Dan mereka (para penguasa) menguji para ulama ( untuk mengatakan bahwa al-qur'an adalah makhluk ), maka banyaklah nyawa yang terbunuh
seperti imam Ahmad bin Nasr (di masa Imam Ahmad). Sekali lagi, tidak kita dapati dari para ulama tersebut menentang, melawan, dan yang tidak mau taat kepada penguasanya.
Demikianlah nasihat dari Syaikh ‘Abdul Latif Alu Syaikh rahimahullah.” (Ad-Durar as-Sunniyyah fil Ajwibah an-Najdiyah, 7/177-178.
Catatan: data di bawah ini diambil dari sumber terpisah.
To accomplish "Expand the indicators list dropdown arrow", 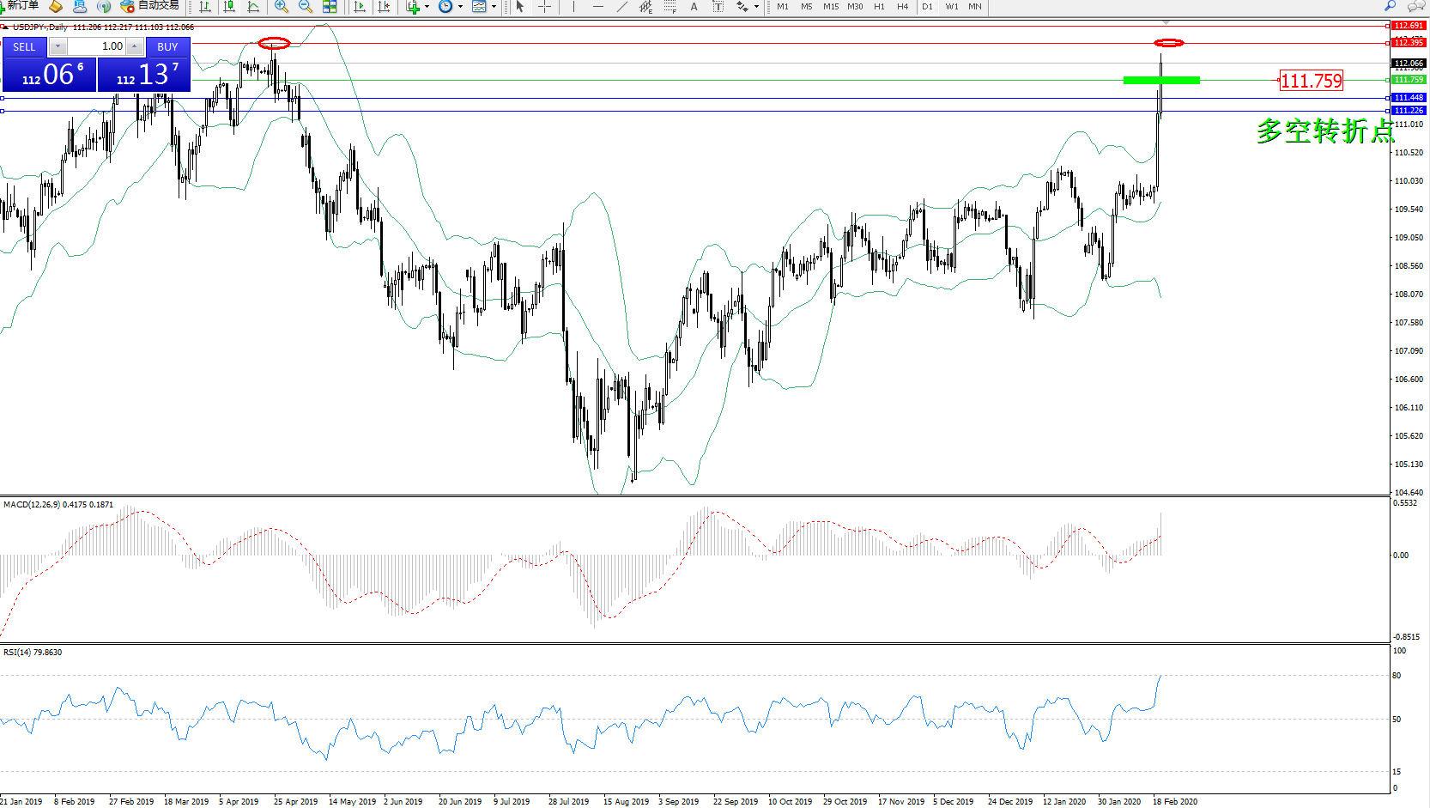I will (x=427, y=7).
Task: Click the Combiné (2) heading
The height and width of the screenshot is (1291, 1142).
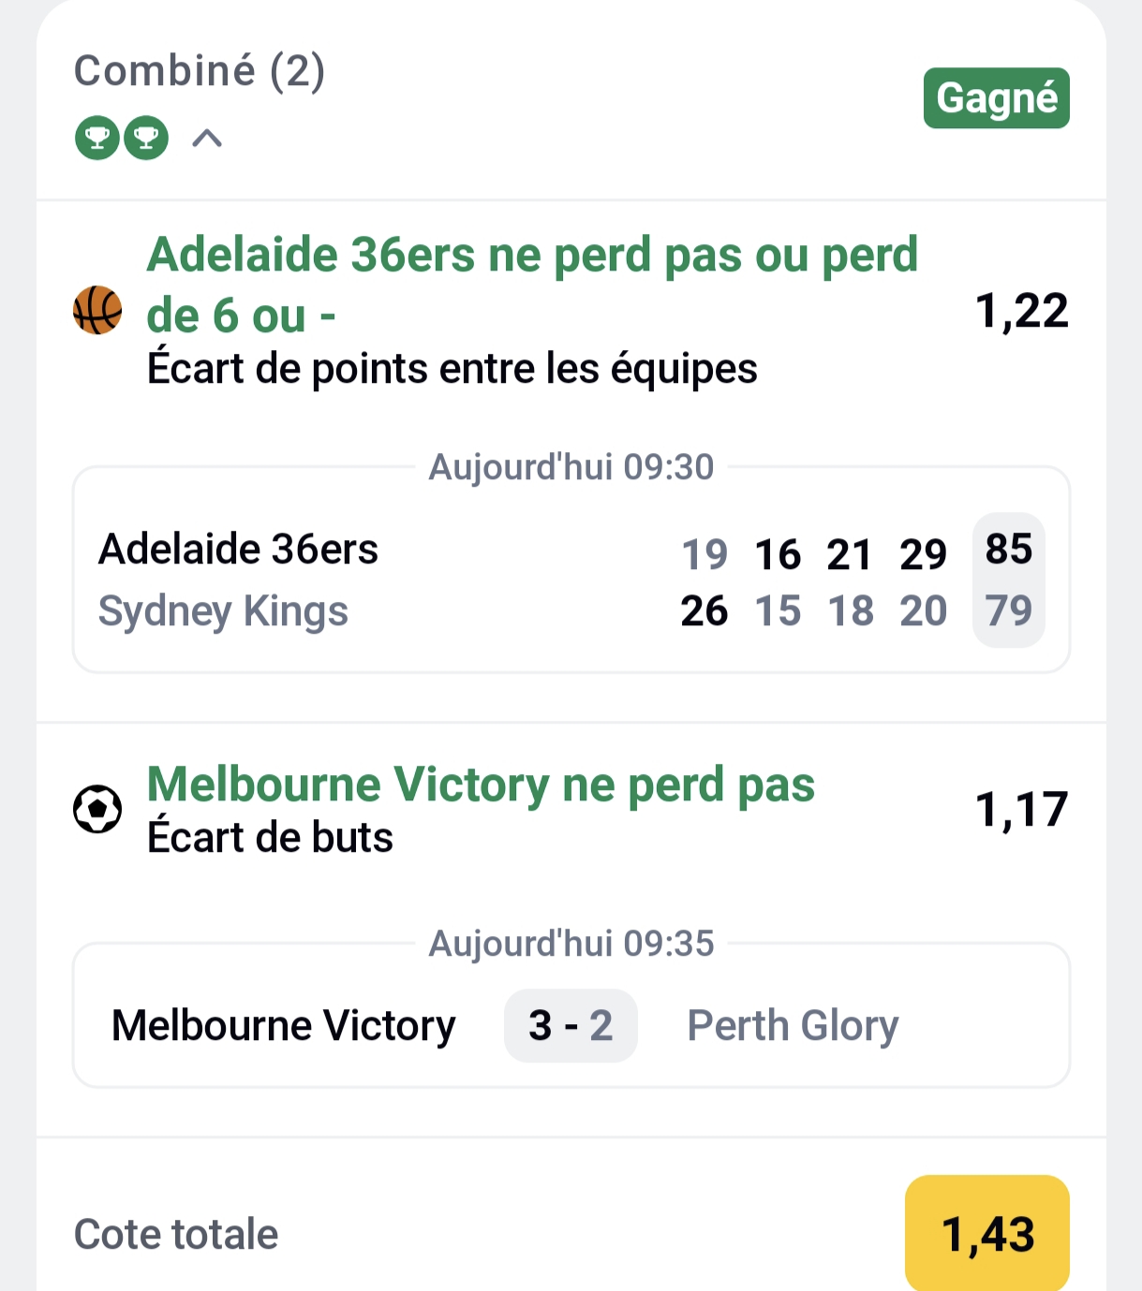Action: (x=200, y=71)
Lihatlah sikap Imam ahmad bin hanbal, seorang imam ahlussunnah wal jamaah;
أجتمع فقهاء بغداد في ولاية الواثق إلي أبي عبد الله – يعني الإمام أحمد بن حنبل – رحمه الله تعالي – وقالوا له: أن الأمر قد تفاقم وفشا – يعنون: إظهار القول بخلق القرآن، وغير ذلك ولا نرضي بإمارته ولا سلطانه !
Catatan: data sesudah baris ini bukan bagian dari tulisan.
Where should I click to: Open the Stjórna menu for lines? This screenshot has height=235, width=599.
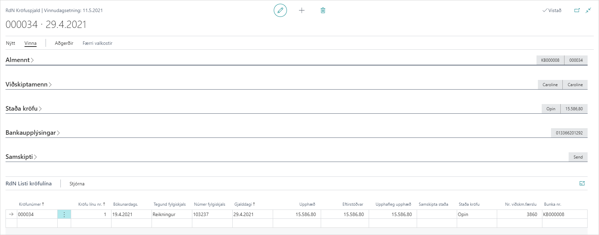(x=77, y=184)
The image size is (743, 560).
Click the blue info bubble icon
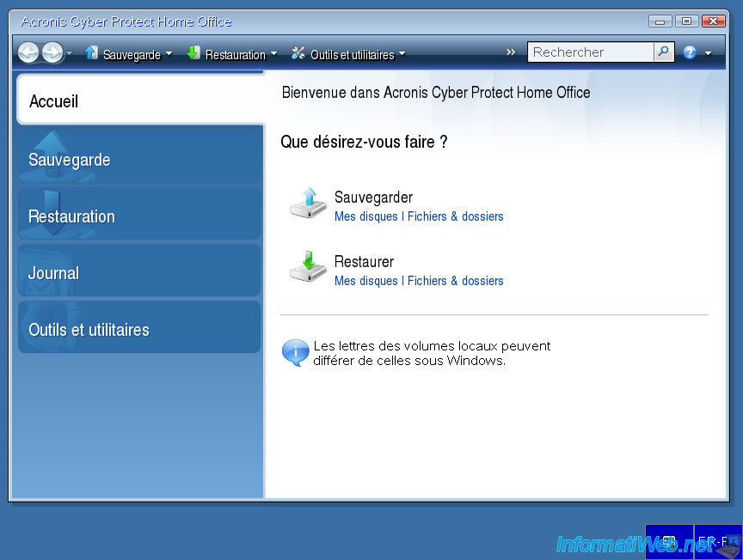(295, 353)
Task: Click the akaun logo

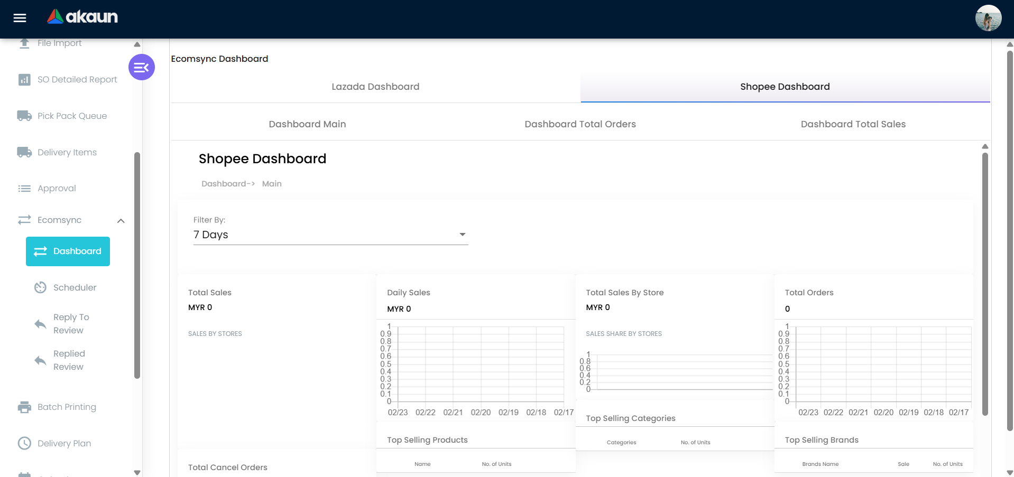Action: click(x=82, y=17)
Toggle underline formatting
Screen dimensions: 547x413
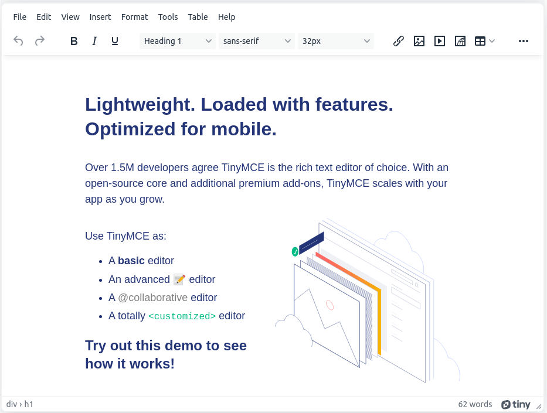(x=115, y=41)
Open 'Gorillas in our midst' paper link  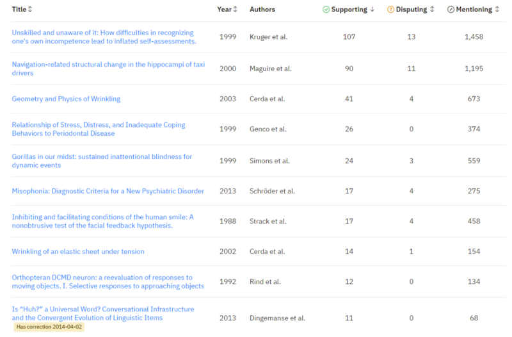102,160
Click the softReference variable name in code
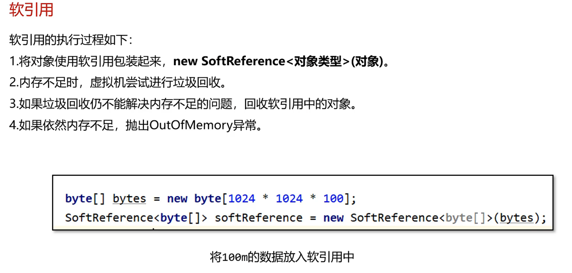Viewport: 572px width, 273px height. (259, 218)
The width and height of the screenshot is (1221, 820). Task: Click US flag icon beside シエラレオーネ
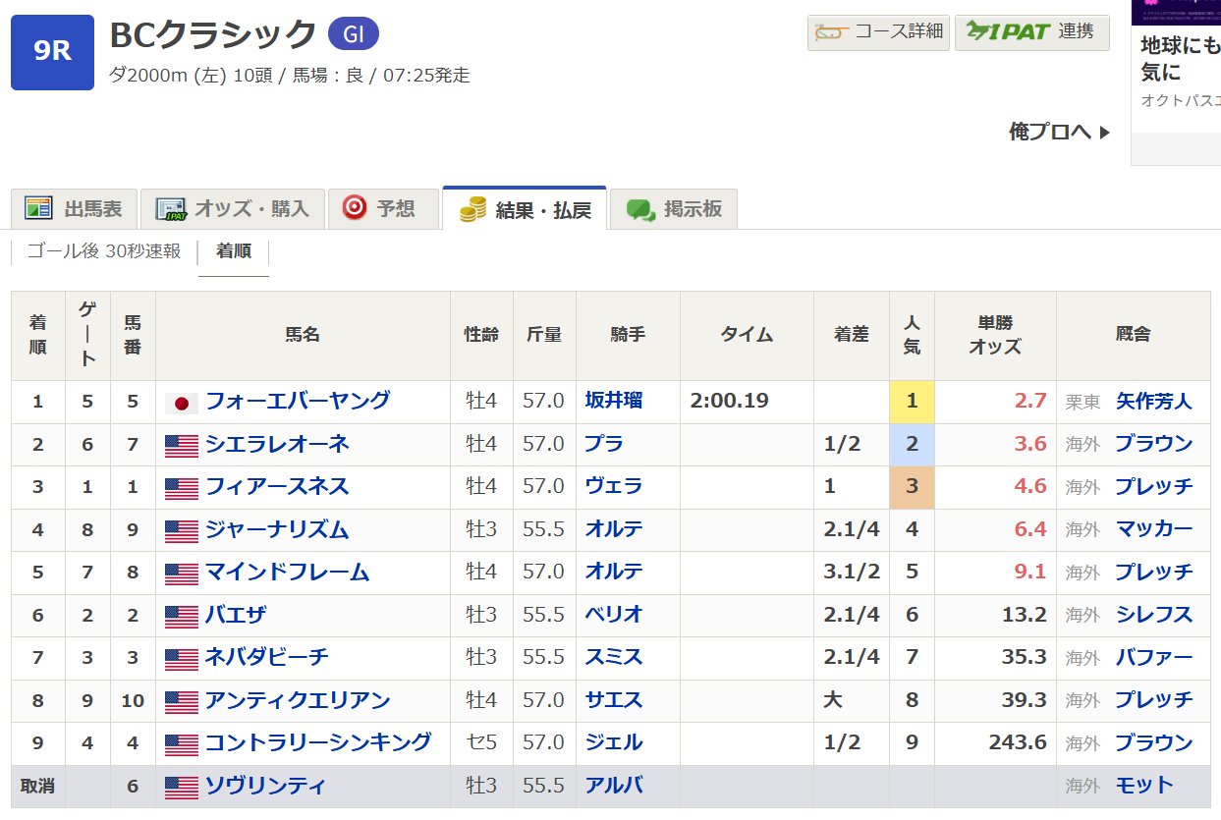(182, 446)
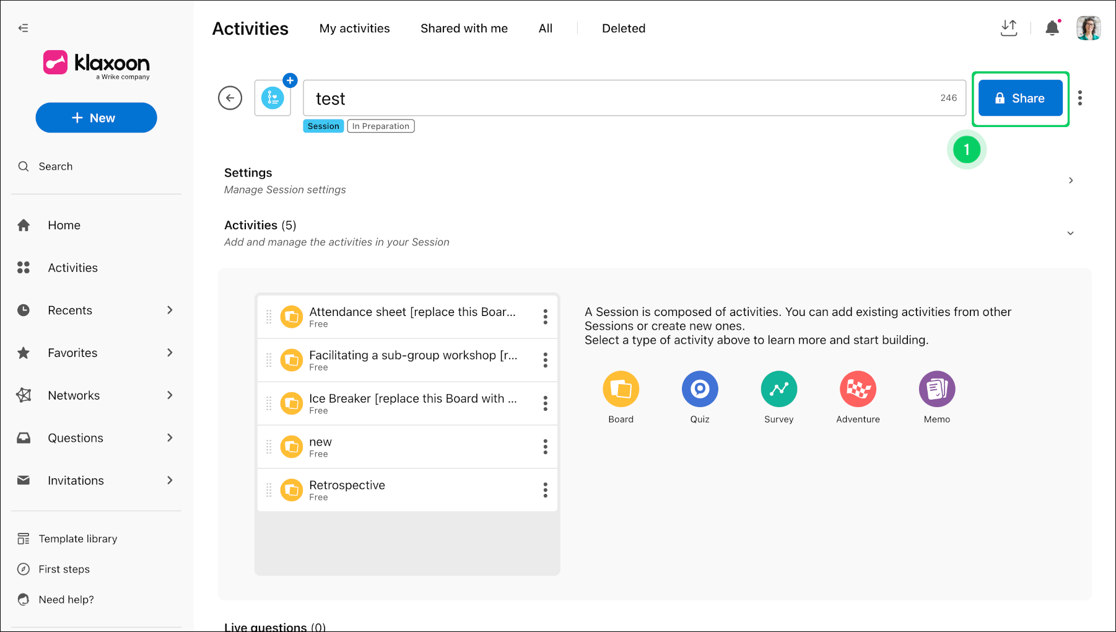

فناظرهم في ذلك، وقال: عليكم بالإنكار في قلوبكم ولا تخلعوا يداً من طاعة، ولا تشقوا عصا المسلمين، ولا تسفكوا دمائكم ودماء المسلمين معكم وانظروا في عاقبة أمركم، واصبروا حتى يستريح بر، ويستراح من فاجر
وقال ليس هذا – يعني نزع أيديهم من طاعته – صواباً، هذا خلاف الآثار
“Para ahli fiqh Baghdad bersepakat menemui Abu ‘Abdillah – yaitu Imam Ahmad bin Hanbal – untuk membicarakan kepemimpinan Al-Watsiq (yaitu karena penyimpangan dan kedhalimannya terhadap hak-hak kaum muslimin). Mereka mengadu : “Sesungguhnya perkara ini telah memuncak dan tersebar, yaitu ucapan : Al-Qur’an adalah makhluk (Perkataan ini adalah perkataan kufur menurut kesepakatan ulama Ahlus-Sunnah; karena Al-Qur’an adalah Kalamullah, bukan makhluk ) dan perkara yang lainnya (yaitu kedhalimannya terhadap kaum muslimin). Kami tidak ridla dengan kepemimpinannya dan kekuasaannya”. Maka beliau (Al-Imam Ahmad) mendebat mereka dan berkata : “Wajib atas kalian mengingkarinya hanya dalam hati kalian. Janganlah kalian melepaskan tangan kalian dari ketaatan (kepada pemerintah), janganlah kalian memecah-belah persatuan kaum muslimin, janganlah kalian menumpahkan darah kalian dan darah kaum muslimin. Renungkanlah oleh kalian akibat yang akan ditimbulkan dari apa yang hendak kalian lakukan. Dan bersabarlah kalian sampai orang yang baik hidup tentram dan selamat dari orang yang jahat”. Lalu beliau melanjutkan : “Hal ini (yaitu keluar dari ketaatan penguasa/pemimpin) bukanlah suatu kebaikan. Ini adalah tindakan yang menyelisihi atsar” [Al-Adabusy-Syar’iyyah oleh Ibnu Muflih juz 1 hal. 195,196. Kisah ini juga dikeluarkan oleh Al-Khallal dalam As-Sunnah hal. 133].